BEGIN EXCERPT TO READ

The outside temperature of the blank during the working operation carried out on the rolling mill with inclined planetary rolls does not drop by more than 20° C. while passing through the rolling mill. The blanks are then cut to the desired length and transferred to a cooling installation either for slow cooling or for being isothermally maintained at 650° C. The semi-finished articles produced can then be introduced directly and without any completion operation into a tube piercing and rolling installation or into a bar rolling train to produce rolled articles having the correct structure without undissolved primary carbides still continuing to exist therein.
The continuous casting operation is carried out under the same conditions as in Example 1 so as to produce blanks which are 3 meters in length and 160 mm in diameter, comprising a steel 100 C6 with a solidus temperature of 1270° C.
After having been cut and turned round, the blanks are introduced within a delay of less than 80 seconds into induction furnaces in which the outside temperature of the blank is adjusted to a temperature of about 1180° C. in a period of time of the order of 200 seconds. That temperature is maintained at from about 1160° C. to about 1180° C. for approximately 4 minutes. The blanks are then transferred into a holding furnace at a temperature of 1170° C., in which they stay for about 20 minutes. The blanks are then introduced into a piercing rolling mill with inclined rolls. The surface temperature of the blank issuing from the rolling mill rolls is from about 1130° C. to about 1150° C.

END EXCERPT TO READ

PARTS OF THE EXERCISE:
• a. According to the passage on steel blank processing, how long do the blanks stay in the holding furnace at 1170° C.?
• b. Repeat a portion of the passage on steel blank processing word for word, beginning at "The outside temperature of the blank during" and stopping after "of 1270° C.".
The records that come next are not needed for this work.

BEGIN EXTRACTED INFORMATION

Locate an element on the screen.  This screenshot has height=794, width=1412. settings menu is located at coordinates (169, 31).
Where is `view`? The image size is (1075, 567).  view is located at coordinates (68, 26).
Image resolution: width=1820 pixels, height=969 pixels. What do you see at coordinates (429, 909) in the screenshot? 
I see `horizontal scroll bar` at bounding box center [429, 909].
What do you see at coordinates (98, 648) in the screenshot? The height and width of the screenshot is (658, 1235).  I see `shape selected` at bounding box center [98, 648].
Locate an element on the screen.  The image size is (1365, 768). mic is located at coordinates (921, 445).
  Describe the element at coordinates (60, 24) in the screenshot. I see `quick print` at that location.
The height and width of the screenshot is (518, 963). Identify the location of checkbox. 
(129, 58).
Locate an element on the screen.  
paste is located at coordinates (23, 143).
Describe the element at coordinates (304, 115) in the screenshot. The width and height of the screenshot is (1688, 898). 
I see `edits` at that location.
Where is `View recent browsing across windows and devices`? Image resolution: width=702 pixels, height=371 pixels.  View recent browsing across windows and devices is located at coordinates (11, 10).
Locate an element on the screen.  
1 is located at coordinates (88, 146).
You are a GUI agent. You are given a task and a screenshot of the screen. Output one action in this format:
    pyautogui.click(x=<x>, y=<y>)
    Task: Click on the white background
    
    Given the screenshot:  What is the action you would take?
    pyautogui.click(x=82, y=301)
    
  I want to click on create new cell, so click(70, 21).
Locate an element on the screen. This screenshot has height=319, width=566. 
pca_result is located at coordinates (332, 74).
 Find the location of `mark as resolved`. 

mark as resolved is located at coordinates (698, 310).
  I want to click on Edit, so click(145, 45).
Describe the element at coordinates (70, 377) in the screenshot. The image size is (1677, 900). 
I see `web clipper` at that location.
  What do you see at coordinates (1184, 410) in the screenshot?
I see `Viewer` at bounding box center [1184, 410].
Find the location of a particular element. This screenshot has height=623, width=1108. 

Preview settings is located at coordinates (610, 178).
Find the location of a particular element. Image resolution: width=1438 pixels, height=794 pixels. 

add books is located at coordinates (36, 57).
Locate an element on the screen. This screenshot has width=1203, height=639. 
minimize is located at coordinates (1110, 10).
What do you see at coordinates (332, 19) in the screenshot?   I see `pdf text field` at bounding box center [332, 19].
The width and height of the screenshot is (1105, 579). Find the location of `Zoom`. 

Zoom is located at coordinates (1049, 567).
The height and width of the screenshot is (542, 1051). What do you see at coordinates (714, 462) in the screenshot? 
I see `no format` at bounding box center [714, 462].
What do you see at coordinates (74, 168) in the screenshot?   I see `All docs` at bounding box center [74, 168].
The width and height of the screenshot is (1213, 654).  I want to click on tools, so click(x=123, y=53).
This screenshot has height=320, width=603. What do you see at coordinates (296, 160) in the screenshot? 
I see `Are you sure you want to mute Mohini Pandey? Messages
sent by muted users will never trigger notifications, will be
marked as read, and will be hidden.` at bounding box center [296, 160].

END EXTRACTED INFORMATION

SOLUTIONS PER TASK:
• a. About 20 minutes.

• b.
The outside temperature of the blank during the working operation carried out on the rolling mill with inclined planetary rolls does not drop by more than 20° C. while passing through the rolling mill. The blanks are then cut to the desired length and transferred to a cooling installation either for slow cooling or for being isothermally maintained at 650° C. The semi-finished articles produced can then be introduced directly and without any completion operation into a tube piercing and rolling installation or into a bar rolling train to produce rolled articles having the correct structure without undissolved primary carbides still continuing to exist therein.
The continuous casting operation is carried out under the same conditions as in Example 1 so as to produce blanks which are 3 meters in length and 160 mm in diameter, comprising a steel 100 C6 with a solidus temperature of 1270° C.